---------- 本文抜粋 ----------

ウルトラトレイルで起こる胃腸症状とメンタリティとの関連

2022年2月11日

はじめに

ウルトラマラソンで頻繁に起こるGastrointestinal symptoms(胃腸症状)は、レースパフォーマンスに悪影響を及ぼす他、DNF(did Not Finish)・リタイアの主要因です。

運動誘発性胃腸症状の発生メカニズムは非常に複雑ですが、現場では心理的特徴が関係するという指摘があります。
実際、脳腸相関(brain-gut interaction、ヒトにおいて脳と腸が互いに影響を及ぼす双方向的な関連を持っていること)という専門用語があるとおり、精神的ストレスは自律神経を介し消化管運動に影響を及ぼします。

今回紹介する論文は、レース前の心理状態と56kmウルトラトレイルレース中の胃腸症状との関連を検証しています。

論文概要

出典

Urwin, C. S., Main, L. C., Mikocka-Walus, A., Skvarc, D. R., Roberts, S., Condo, D., Carr, A. J., Convit, L., Jardine, W., Rahman, S. S., & Snipe, R. (2021). The Relationship Between Psychological Stress and Anxiety with Gastrointestinal Symptoms Before and During a 56 km Ultramarathon Running Race. Sports medicine – open, 7(1), 93. https://doi.org/10.1186/s40798-021-00389-5

方法
2020 Two Bays Trail 56 km Ultramarathonの出場ランナーを対象
データ分析対象者は44名(男性26名、女性18名)

----------

• 演習のねらい: ウルトラトレイルでの胃腸症状と心理状態に関する記事を、本文が終わったところから書き継ぎなさい。 この後の行は、上の本文とは別個の資料です。

---------- 提示資料 ----------

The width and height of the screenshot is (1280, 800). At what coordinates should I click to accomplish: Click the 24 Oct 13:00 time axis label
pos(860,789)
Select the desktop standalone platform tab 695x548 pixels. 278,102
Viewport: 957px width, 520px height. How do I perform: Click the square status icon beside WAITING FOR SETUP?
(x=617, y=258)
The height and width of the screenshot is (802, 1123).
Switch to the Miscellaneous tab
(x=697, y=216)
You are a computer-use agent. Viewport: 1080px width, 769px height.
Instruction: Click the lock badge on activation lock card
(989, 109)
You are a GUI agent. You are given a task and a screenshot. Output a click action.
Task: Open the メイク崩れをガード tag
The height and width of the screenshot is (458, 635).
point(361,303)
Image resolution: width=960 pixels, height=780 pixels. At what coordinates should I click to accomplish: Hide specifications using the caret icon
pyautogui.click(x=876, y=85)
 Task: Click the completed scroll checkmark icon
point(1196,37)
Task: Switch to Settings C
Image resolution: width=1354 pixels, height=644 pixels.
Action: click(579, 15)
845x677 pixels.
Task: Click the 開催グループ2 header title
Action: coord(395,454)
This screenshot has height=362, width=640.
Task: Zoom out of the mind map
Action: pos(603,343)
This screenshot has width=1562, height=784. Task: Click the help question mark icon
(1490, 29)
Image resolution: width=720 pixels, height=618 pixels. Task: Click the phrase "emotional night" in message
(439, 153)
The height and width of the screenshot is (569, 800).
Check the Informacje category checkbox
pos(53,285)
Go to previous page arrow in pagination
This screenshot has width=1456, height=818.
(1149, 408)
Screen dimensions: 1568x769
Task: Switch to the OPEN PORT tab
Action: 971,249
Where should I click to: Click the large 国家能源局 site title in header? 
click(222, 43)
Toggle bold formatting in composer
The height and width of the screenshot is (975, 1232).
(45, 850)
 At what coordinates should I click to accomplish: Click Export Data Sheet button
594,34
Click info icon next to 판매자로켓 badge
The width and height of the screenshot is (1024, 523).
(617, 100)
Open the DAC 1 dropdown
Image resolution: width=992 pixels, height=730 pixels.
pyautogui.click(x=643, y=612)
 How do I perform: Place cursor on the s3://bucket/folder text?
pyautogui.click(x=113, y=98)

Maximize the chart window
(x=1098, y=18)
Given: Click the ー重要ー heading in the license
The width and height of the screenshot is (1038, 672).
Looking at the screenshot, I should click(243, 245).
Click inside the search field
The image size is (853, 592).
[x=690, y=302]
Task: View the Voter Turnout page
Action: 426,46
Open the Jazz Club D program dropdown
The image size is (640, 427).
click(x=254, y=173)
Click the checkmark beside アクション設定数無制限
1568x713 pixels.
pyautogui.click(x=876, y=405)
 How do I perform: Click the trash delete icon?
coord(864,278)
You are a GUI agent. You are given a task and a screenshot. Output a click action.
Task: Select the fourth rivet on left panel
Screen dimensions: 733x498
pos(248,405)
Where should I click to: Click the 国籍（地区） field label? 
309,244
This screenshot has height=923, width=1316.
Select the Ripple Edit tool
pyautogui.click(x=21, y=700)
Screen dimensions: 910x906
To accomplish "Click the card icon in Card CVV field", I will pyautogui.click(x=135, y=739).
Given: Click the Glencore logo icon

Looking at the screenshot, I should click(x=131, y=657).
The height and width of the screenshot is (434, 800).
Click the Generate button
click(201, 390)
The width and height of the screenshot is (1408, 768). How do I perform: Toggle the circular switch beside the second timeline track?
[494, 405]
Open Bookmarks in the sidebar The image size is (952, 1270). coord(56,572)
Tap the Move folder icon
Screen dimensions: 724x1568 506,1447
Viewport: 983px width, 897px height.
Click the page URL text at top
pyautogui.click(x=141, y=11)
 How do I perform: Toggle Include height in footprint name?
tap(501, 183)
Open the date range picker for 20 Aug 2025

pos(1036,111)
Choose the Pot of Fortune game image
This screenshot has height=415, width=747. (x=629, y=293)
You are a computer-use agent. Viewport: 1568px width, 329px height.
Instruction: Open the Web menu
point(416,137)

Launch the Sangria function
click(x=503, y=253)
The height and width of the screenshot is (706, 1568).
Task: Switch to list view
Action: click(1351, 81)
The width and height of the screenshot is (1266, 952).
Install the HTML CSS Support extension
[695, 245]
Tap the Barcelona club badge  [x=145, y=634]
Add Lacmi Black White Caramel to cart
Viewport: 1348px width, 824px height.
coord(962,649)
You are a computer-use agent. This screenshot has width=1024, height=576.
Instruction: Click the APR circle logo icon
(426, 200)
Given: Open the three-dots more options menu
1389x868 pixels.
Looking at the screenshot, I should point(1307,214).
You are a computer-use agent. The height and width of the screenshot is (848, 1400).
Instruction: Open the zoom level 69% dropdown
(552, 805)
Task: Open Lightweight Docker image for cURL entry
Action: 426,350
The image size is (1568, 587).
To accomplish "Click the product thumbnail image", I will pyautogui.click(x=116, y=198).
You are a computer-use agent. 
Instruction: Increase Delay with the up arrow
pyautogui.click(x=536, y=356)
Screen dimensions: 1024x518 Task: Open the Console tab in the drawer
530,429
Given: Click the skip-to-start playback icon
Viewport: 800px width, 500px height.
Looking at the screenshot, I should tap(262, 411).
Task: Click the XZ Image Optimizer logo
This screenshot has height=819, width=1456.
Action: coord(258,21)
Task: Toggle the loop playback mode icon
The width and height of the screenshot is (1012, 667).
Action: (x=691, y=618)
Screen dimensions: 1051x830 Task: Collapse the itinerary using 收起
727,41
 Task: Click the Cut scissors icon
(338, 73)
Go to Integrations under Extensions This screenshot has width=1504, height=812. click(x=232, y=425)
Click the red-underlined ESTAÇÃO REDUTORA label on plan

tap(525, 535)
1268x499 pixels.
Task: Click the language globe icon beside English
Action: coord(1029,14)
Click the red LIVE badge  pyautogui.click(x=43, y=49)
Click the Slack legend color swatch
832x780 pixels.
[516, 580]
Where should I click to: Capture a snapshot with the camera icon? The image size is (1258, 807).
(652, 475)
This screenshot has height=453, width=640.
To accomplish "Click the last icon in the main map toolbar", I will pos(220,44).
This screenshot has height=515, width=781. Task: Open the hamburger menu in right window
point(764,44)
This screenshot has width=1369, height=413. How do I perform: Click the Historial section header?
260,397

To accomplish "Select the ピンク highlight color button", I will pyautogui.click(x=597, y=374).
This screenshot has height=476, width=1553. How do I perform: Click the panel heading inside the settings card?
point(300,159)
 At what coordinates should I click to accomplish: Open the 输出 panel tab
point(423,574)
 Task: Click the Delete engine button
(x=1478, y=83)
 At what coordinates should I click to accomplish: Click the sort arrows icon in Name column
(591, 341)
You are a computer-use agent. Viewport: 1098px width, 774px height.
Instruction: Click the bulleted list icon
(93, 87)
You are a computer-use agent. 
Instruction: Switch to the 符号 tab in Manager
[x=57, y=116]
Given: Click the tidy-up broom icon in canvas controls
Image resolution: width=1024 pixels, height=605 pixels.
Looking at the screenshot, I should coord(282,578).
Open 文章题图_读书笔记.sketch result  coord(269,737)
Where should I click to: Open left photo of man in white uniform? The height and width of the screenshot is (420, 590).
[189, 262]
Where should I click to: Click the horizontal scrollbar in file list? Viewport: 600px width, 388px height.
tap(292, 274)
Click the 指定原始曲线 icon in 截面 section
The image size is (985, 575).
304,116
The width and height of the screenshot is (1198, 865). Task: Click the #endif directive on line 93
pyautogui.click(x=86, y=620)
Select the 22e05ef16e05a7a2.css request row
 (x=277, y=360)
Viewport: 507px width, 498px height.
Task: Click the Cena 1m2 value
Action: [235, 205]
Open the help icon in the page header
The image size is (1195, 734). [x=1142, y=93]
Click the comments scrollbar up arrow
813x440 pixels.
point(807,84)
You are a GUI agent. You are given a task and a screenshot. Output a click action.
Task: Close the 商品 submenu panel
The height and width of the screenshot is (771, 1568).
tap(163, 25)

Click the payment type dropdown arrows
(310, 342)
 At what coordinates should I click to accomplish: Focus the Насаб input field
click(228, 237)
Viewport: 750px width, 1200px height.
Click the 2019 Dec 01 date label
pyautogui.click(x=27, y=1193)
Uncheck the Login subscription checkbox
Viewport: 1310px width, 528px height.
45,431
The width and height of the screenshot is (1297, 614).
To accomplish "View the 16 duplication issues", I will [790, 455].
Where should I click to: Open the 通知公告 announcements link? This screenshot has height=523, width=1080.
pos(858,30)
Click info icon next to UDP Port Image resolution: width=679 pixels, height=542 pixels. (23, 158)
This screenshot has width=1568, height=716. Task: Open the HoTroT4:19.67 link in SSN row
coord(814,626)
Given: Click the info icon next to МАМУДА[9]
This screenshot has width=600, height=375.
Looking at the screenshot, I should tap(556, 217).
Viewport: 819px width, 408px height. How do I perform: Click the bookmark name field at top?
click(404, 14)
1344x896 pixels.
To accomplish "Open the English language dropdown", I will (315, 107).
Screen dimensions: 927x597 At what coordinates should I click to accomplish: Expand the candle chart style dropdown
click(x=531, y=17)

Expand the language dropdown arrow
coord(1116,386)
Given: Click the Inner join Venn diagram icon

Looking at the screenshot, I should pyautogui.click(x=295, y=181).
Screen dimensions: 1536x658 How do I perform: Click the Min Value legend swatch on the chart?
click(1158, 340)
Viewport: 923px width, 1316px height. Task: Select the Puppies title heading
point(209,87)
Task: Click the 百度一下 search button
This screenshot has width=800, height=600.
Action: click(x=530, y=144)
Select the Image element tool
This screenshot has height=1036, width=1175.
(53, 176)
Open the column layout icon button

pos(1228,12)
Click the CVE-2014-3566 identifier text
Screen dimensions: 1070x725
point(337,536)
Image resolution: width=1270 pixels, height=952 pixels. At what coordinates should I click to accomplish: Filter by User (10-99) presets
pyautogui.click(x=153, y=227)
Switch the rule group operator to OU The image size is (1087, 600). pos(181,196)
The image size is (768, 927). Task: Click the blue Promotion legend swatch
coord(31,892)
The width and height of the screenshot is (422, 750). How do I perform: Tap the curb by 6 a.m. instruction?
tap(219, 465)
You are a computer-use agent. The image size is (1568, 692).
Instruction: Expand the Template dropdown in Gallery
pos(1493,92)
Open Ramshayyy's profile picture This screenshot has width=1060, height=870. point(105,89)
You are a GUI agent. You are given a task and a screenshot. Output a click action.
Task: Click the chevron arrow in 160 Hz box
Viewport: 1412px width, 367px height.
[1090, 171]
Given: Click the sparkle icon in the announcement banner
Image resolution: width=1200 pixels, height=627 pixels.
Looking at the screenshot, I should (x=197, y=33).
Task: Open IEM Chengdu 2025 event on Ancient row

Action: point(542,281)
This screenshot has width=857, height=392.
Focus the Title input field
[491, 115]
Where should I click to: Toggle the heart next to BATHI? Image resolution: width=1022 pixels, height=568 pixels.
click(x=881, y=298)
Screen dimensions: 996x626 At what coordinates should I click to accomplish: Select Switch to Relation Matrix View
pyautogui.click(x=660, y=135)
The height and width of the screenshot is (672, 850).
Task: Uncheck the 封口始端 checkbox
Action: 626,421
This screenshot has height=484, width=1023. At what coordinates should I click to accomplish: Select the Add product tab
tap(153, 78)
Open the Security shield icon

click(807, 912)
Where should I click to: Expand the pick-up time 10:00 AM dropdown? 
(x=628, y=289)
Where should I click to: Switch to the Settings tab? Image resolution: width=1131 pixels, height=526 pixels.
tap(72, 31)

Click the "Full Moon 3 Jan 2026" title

----------

• 解答例:
レースの1-3日前に下記調査を毎日実施
・Competitive State Anxiety Inventory-2(CSAI-2):不安に関する尺度

・Short Recovery and Stress Scale(SRSS):ストレスやリカバリーに関する尺度

・胃腸症状に関する尺度:14の症状の有無とその重大度

・便日記

加えて、レース30-60分前にはCSAI-2、SRSS、胃腸症状に関する調査を実施
レース後は胃腸症状に関する調査のみ実施

主にレース前の不安、ストレス、リカバリーのスコアとレース後の胃腸症状との関連を検証

結果
・レース後に報告された胃腸症状の数は3.2(平均値)
→鼓腸(胃腸内にガスが溜まること)、げっぷが最も頻繁に報告

・胃腸症状はレース前の心理状態(リカバリー、ストレス、不安)と有意な相関関係

・回帰分析によると、体重、ストレス、不安、レース前の胃腸症状によって胃腸症状の重大度が36%、数が40%説明可能

解説

この論文は、ウルトラトレイルレース出場者を対象として、レース前の心理状態とレース後に報告された胃腸症状との関連を検証した結果、レース前の不安、ストレス、リカバリーといった心理状態が胃腸症状と関連していたことを明らかにしました。

この論文は、あくまでも関連を示した研究です。
また、先行研究のエビデンスを含めても因果関係の断定は困難です。
実際、論文の著者らも心理状態(ストレス・不安の上昇、リカバリーの低下)が胃腸症状に寄与するのか、それとも胃腸症状が心理状態に寄与するのかは不明、と考察で指摘しています。

仮に心理状態が胃腸症状の発生に寄与する場合、そのメカニズムとしてはコルチコトロピン放出因子(CRF)の関与が考えられます。
CRFは自律神経活動に影響を及ぼし、内臓への血流量減少や消化管の透過性増加を引き起こします。
実際、CRF拮抗薬を投与することによって、胃腸症状が改善されることも医学研究で報告されているようです。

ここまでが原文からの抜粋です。